(RAW DATA Opens)

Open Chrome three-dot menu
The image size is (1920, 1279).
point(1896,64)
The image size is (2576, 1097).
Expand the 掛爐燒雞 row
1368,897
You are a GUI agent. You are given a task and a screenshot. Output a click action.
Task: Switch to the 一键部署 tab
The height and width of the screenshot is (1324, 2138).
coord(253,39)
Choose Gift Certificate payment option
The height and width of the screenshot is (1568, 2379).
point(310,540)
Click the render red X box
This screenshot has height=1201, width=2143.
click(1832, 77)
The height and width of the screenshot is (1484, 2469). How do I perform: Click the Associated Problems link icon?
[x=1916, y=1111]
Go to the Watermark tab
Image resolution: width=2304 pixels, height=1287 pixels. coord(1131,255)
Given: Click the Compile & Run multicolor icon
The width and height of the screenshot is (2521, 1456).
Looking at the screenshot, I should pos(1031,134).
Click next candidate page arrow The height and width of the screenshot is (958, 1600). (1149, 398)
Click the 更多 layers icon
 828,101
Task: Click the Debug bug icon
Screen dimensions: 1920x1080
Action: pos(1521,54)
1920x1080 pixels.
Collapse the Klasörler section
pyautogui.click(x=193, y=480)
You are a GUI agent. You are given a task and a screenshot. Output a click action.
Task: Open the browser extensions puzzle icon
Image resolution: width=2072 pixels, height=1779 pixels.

(RAW DATA Closes)

Reproduce exactly the line that contains "Click the 更多 layers icon" together with each line after it to the end of the entries; include no other lines.

Click the 更多 layers icon
 828,101
Task: Click the Debug bug icon
Screen dimensions: 1920x1080
Action: pos(1521,54)
1920x1080 pixels.
Collapse the Klasörler section
pyautogui.click(x=193, y=480)
You are a GUI agent. You are given a task and a screenshot. Output a click action.
Task: Open the browser extensions puzzle icon
Image resolution: width=2072 pixels, height=1779 pixels.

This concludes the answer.